Under normal circumstances a dividend increase of 9% would be regarded as pretty solid, but Walmart has spoiled its investors in recent years, so when it boosted its annual dividend to $1.59 from $1.46 this week the increase was viewed as puny.
The prevailing wisdom was that Walmart might serve up a substantial increase to compensate investors for a share price that has appreciated at a glacial pace and then proceeded to give back much of its recent gains after fourth quarter earnings fell short of analysts’ estimates. Instead, the board opted for a relatively modest 9% increase, which was the lowest increase in recent years.
“Our free cash flow continues to fund store growth across all our markets, facilitate strategic acquisitions and deliver returns to shareholders through dividends and share repurchase,” said Walmart president and CEO Mike Duke. “We returned $11.3 billion to shareholders through dividends and share repurchase during fiscal 2012.”

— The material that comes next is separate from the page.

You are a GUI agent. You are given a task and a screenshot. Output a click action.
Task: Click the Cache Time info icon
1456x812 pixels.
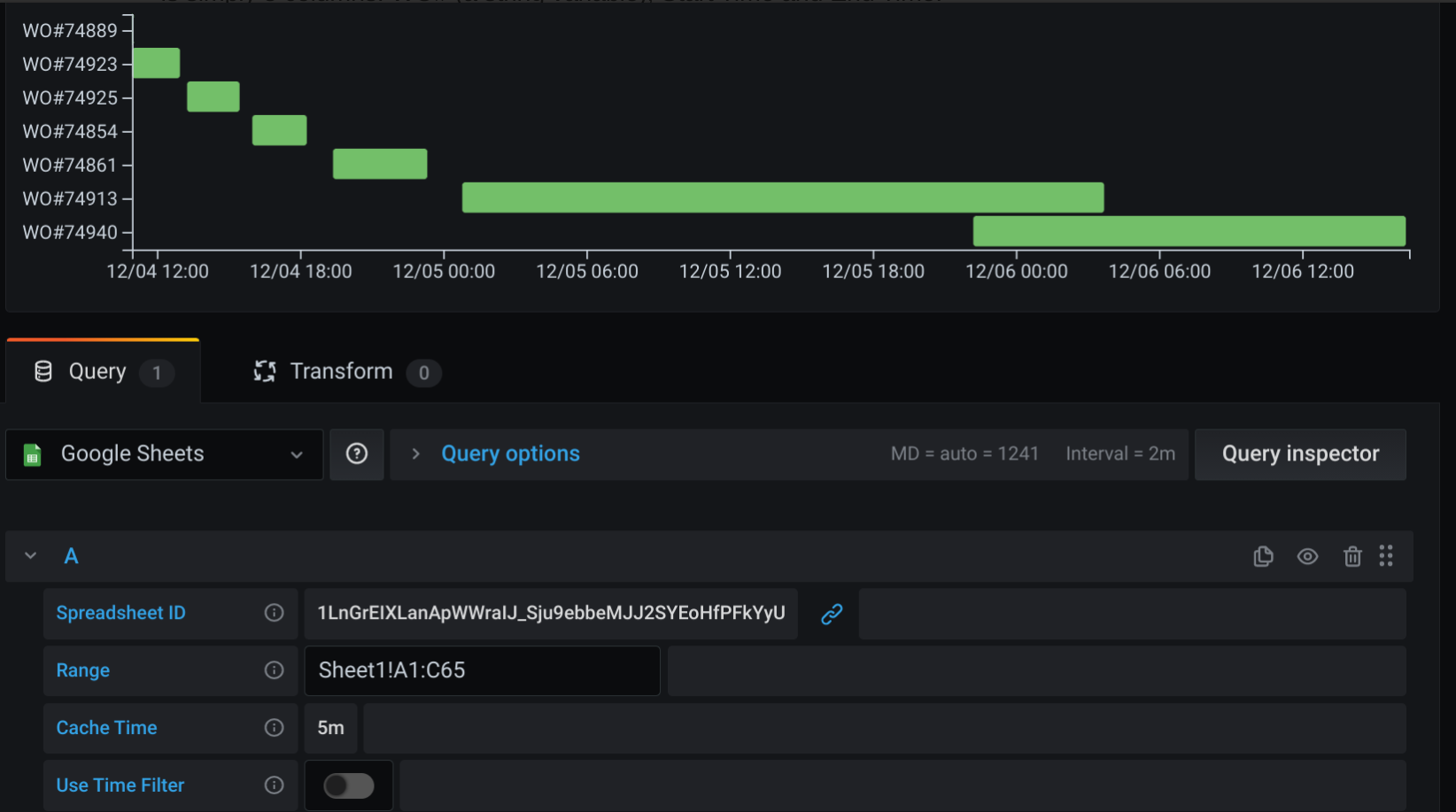pyautogui.click(x=275, y=728)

Looking ahead, Duke said the company has high expectations for the current 2013 fiscal year.
“Our core Walmart U.S. business is back on track. International remains our strong growth engine and Sam’s Club continues to drive sales momentum. And, we will continue to build our e-commerce capabilities to serve more customers,” Duke said.
Despite those assertions and a growing consensus that economic conditions have begun to improve, the percentage increase was less than in recent years when the dividend was increased by 21% in early 2011, and by 11% and 15% in the two prior years.